A freguesia de São Luís, no concelho de Odemira, de dois mil habitantes, alberga um espaço cultural que junta nove artistas, promovendo exposições, concertos, teatro cinema e poesia. “Não conheço nenhum projecto assim. Conheço as Oficinas do Convento, em Montemor-o-Novo, que pode ter algumas parecenças”, diz à Lusa Maya Fernandes Kempe, que faz esculturas em cerâmica e é uma das fundadoras.
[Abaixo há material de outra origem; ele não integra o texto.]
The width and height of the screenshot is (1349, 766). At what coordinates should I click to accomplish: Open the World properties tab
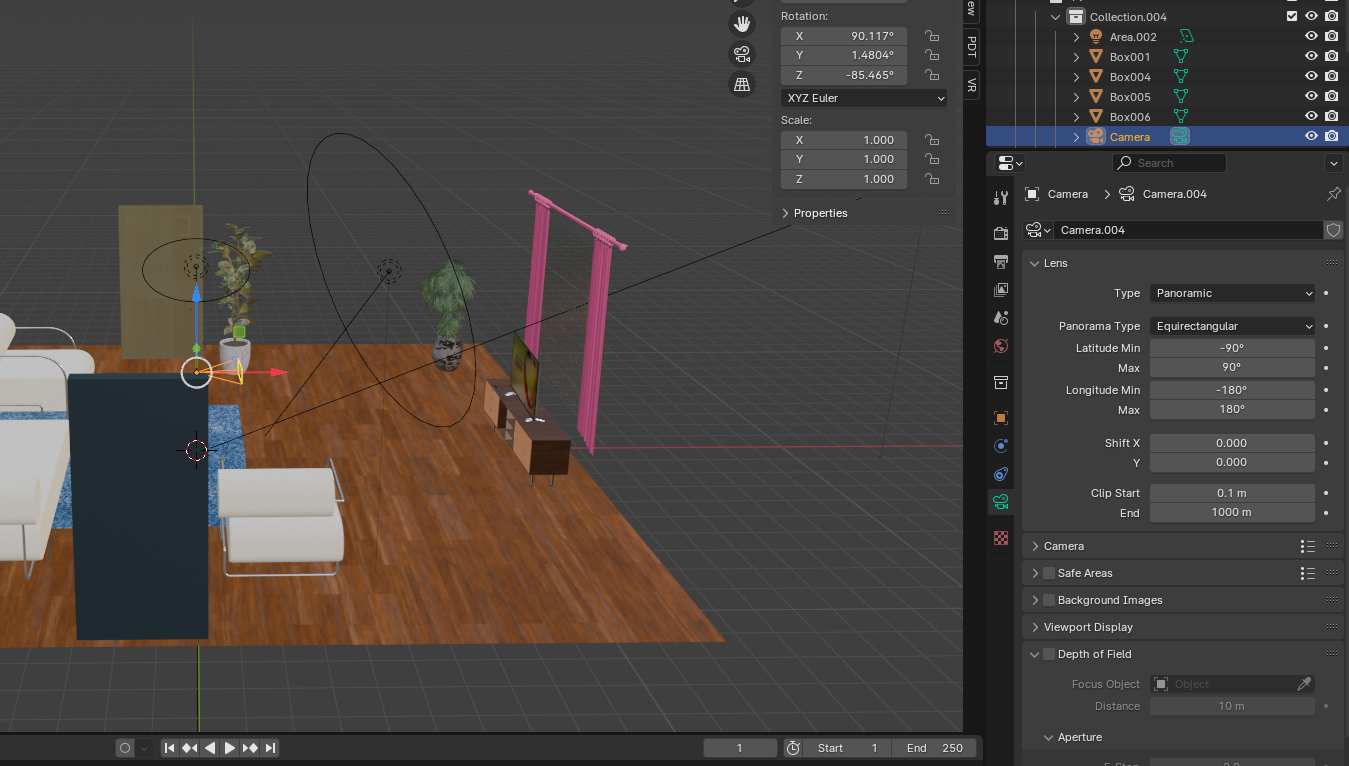click(x=1001, y=346)
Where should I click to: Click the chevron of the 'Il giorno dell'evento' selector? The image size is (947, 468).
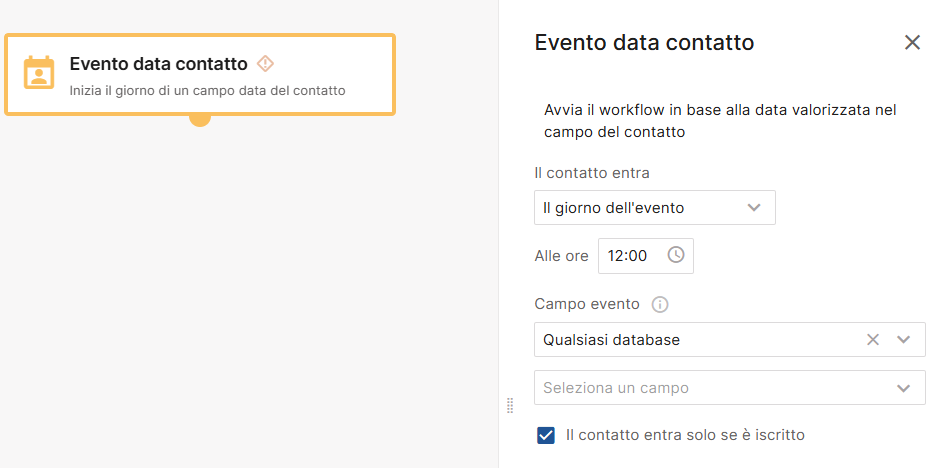[754, 208]

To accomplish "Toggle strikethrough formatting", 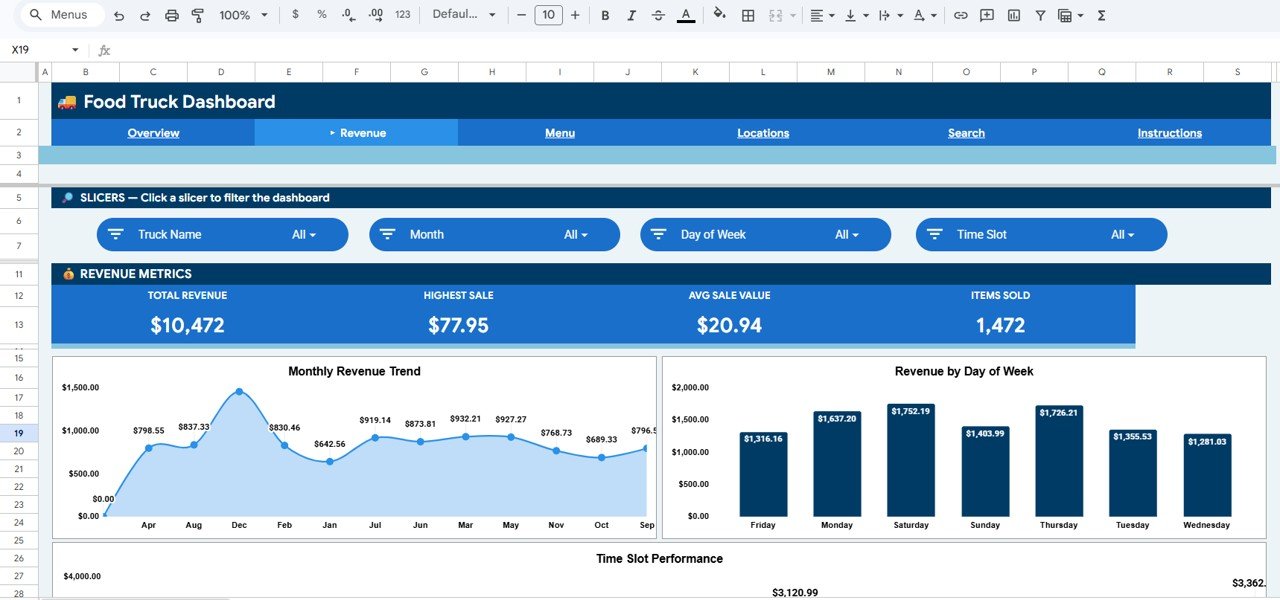I will 660,15.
Chamado Ateneu do Catorze, formado em 2017 por quatro pessoas, o projecto ocupa todo o espaço de uma antiga loja e habitação de um ex-comerciante conhecido por Catorze. Ali tudo é aproveitado, ou vai ser, sejam os espaços de salga de carne ou para guardar o bacalhau o azeite, seja o antigo galinheiro, agora em obras para se transformar no atelier de Tiago Jesus, ceramista.

Foi professor, morou sempre em Corroios, perto de Lisboa, e vive há seis anos em São Luís, uma aldeia ao lado do Parque Natural do Sudoeste Alentejano e Costa Vicentina (PNSACV). Ele mesmo está a fazer a obra, tentando manter a estrutura original, usando materiais reciclados.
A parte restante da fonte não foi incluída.